**Short exercise:**
Can you give the sales article again from "Salespeople—like all other" up to and including "this is true.", replacing "dream client" with "ideal customer"?

**Text block:**
-- -- --

The Most Dangerous Lie Salespeople Tell Themselves

Salespeople—like all other groups of people—lie to themselves. You can call it rationalizing, if it makes you feel better. The long and short of the matter is, we want to believe things that simply aren’t true.

Advisory Warning: This is going to hurt. A lot! If you have no interest in facing the truth, please be advised and point your web browser in a safer direction.

I Lost On Price

The most dangerous lie that salespeople tell themselves (and anybody else who will listen) is that they lost the opportunity with their dream client on price.

The reason we tell ourselves this lie is that it absolves us completely of any and all responsibility. It says: “I did everything I could as a salesperson, and the only reason I didn’t win the deal was completely and totally out of my control.”

None of this is true.

You Didn’t Lose on Price

You did not lose on price. It is hard to take, but when you lose on price, it means that you failed to create enough value to prove that you were worth paying more for.

Your dream client is willing to pay more in price for a reduction in overall cost. This means that you have to use all of your differentiators to create enough value that even though your price may be higher, your results in fact generate a greater return for your dream client.

This is never easy to do. It is especially difficult in tough economic times when decisions are heavily weighted towards the lowest price. Even when you can prove a higher return on investment some opportunities are just damn hard to win. Even when you have done everything right, you will still lose, and you will still hear your dream client say something like: “Your competitor had a lower price.” When you hear this, it means is that you did not differentiate yourself enough to shift the decision-making to criteria outside of price and you did not prove that your higher price results in a lower cost by producing a greater return on your dream client’s investment.

Before you get too upset and unhappy and flood my inbox with nasty emails, know that you can do everything in your power, you can do everything right, and you can still fail to convince your dream client that you are the right choice. Sometimes it is ridiculously difficult  convincing them, and they will absolutely make the wrong choice. (In which case, they go immediately back on to your nurture list until you find their name in the obituaries . . . and then you start on their replacement)

-- -- --

**Extracted entries:**
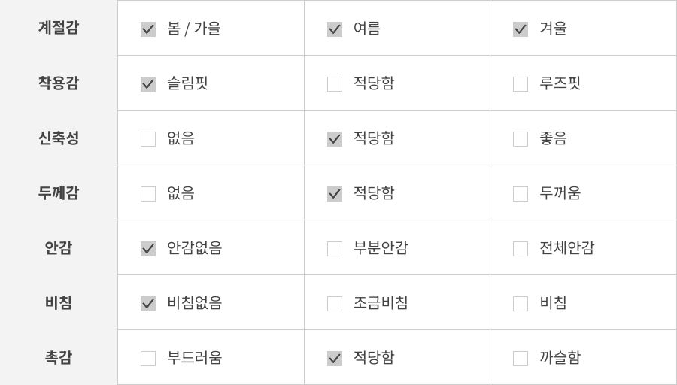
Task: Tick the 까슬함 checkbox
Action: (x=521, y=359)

-- -- --

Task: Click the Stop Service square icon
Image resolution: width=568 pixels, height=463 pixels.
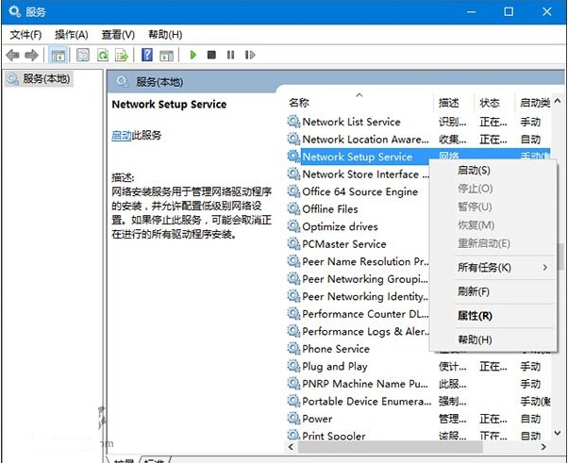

-- -- --

**Task output:**
Salespeople—like all other groups of people—lie to themselves. You can call it rationalizing, if it makes you feel better. The long and short of the matter is, we want to believe things that simply aren’t true.

Advisory Warning: This is going to hurt. A lot! If you have no interest in facing the truth, please be advised and point your web browser in a safer direction.

I Lost On Price

The most dangerous lie that salespeople tell themselves (and anybody else who will listen) is that they lost the opportunity with their ideal customer on price.

The reason we tell ourselves this lie is that it absolves us completely of any and all responsibility. It says: “I did everything I could as a salesperson, and the only reason I didn’t win the deal was completely and totally out of my control.”

None of this is true.